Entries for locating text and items
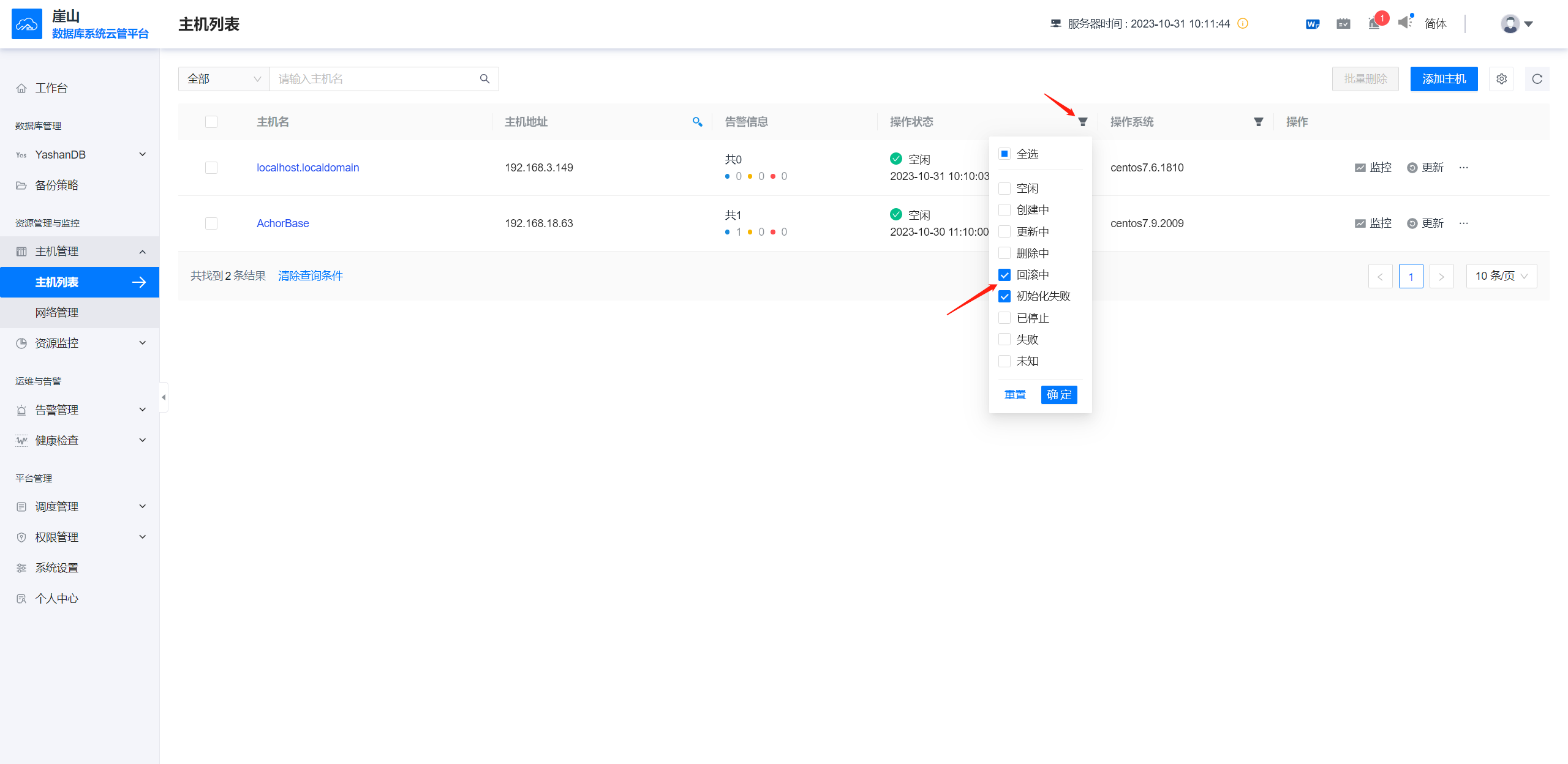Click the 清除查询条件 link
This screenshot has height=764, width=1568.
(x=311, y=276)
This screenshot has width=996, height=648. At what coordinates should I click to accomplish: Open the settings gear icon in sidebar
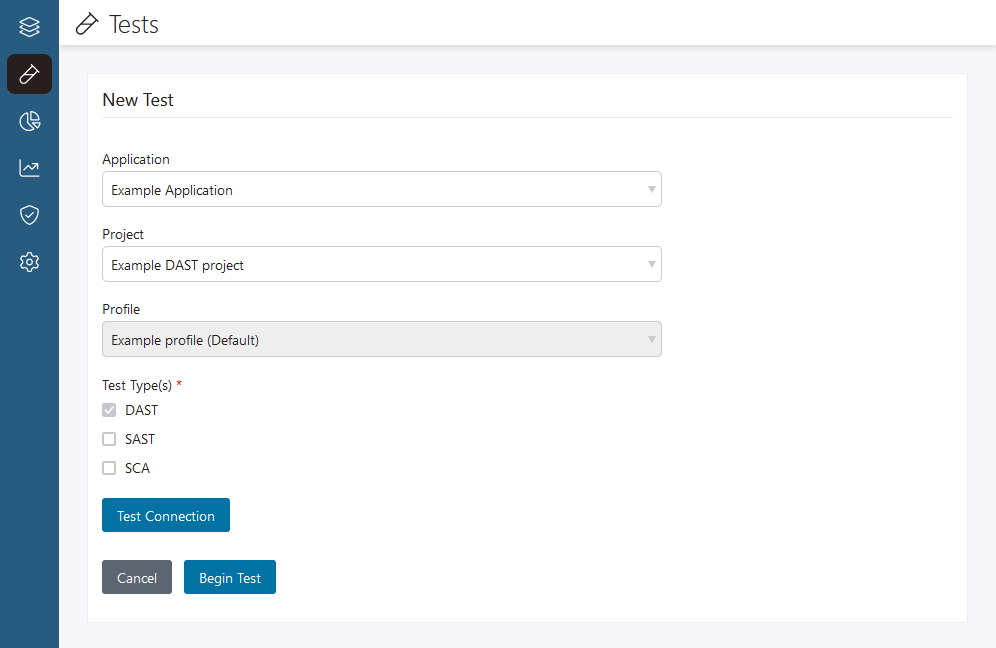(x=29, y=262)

> **Exercise instructions**:
Rewrite the data above as a numbered list with one line per item, leaving out any blank lines. Don't include the pictures in your answer.

> **Response to the task**:
1. Click the 清除查询条件 link
2. This screenshot has height=764, width=1568.
3. (x=311, y=276)
4. This screenshot has width=996, height=648. At what coordinates should I click to accomplish: Open the settings gear icon in sidebar
5. (x=29, y=262)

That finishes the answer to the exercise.